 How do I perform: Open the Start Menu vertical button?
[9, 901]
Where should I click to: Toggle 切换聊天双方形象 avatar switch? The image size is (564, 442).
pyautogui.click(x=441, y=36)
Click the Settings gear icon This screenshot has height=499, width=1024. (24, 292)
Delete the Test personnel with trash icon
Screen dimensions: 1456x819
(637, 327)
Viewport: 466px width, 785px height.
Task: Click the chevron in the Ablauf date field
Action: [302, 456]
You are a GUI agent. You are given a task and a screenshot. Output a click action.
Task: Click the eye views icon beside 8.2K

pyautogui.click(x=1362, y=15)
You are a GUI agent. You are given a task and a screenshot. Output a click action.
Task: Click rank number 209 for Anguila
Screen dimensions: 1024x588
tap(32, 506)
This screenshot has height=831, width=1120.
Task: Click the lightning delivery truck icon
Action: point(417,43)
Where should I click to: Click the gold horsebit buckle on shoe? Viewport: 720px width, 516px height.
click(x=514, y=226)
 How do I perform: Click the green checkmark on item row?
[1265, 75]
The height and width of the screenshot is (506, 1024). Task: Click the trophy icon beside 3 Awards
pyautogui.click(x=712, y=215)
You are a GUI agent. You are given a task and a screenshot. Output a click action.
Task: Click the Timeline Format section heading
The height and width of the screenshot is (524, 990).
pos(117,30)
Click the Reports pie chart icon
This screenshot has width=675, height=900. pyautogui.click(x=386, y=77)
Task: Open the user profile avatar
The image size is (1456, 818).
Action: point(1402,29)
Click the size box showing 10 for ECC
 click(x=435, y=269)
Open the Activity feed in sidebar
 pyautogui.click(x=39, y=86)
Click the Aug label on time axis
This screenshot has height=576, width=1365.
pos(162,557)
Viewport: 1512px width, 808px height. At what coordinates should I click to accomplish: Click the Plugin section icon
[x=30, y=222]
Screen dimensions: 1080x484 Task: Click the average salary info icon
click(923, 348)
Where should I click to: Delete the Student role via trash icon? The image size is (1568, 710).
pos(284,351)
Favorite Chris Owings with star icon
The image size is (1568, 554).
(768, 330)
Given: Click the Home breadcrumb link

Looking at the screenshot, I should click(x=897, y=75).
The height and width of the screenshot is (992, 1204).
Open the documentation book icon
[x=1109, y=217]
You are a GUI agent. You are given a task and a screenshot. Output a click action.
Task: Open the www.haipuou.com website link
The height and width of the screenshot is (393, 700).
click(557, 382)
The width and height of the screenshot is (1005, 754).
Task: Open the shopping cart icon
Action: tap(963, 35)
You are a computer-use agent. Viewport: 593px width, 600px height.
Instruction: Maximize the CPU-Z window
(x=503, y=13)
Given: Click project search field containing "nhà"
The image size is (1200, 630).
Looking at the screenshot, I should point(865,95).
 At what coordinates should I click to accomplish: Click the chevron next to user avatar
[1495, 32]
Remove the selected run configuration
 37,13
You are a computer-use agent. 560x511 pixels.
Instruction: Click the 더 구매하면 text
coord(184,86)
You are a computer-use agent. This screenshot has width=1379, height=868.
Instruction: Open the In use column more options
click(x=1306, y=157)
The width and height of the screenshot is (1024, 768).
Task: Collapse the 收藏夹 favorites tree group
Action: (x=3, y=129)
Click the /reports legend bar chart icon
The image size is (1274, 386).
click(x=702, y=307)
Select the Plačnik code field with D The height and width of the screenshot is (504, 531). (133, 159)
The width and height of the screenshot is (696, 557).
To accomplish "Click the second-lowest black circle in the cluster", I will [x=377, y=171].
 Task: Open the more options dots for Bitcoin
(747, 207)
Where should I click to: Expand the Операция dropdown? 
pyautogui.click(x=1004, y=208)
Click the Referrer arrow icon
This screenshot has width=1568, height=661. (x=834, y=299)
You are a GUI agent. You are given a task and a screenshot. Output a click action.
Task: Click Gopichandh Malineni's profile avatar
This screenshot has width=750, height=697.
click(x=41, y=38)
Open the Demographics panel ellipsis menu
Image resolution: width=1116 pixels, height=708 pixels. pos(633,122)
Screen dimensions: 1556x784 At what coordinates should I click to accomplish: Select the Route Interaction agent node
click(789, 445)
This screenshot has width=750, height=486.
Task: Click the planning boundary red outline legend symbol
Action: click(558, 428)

..........

Begin with the first line of the listing and copy exactly through the line that contains "Task: Open the user profile avatar", please, keeping both ends and leaving out everything after.

# Response:
 How do I perform: Open the Start Menu vertical button?
[9, 901]
Where should I click to: Toggle 切换聊天双方形象 avatar switch? The image size is (564, 442).
pyautogui.click(x=441, y=36)
Click the Settings gear icon This screenshot has height=499, width=1024. (24, 292)
Delete the Test personnel with trash icon
Screen dimensions: 1456x819
(637, 327)
Viewport: 466px width, 785px height.
Task: Click the chevron in the Ablauf date field
Action: [302, 456]
You are a GUI agent. You are given a task and a screenshot. Output a click action.
Task: Click the eye views icon beside 8.2K

pyautogui.click(x=1362, y=15)
You are a GUI agent. You are given a task and a screenshot. Output a click action.
Task: Click rank number 209 for Anguila
Screen dimensions: 1024x588
tap(32, 506)
This screenshot has height=831, width=1120.
Task: Click the lightning delivery truck icon
Action: point(417,43)
Where should I click to: Click the gold horsebit buckle on shoe? Viewport: 720px width, 516px height.
click(x=514, y=226)
 How do I perform: Click the green checkmark on item row?
[1265, 75]
The height and width of the screenshot is (506, 1024). Task: Click the trophy icon beside 3 Awards
pyautogui.click(x=712, y=215)
You are a GUI agent. You are given a task and a screenshot. Output a click action.
Task: Click the Timeline Format section heading
The height and width of the screenshot is (524, 990).
pos(117,30)
Click the Reports pie chart icon
This screenshot has width=675, height=900. pyautogui.click(x=386, y=77)
Task: Open the user profile avatar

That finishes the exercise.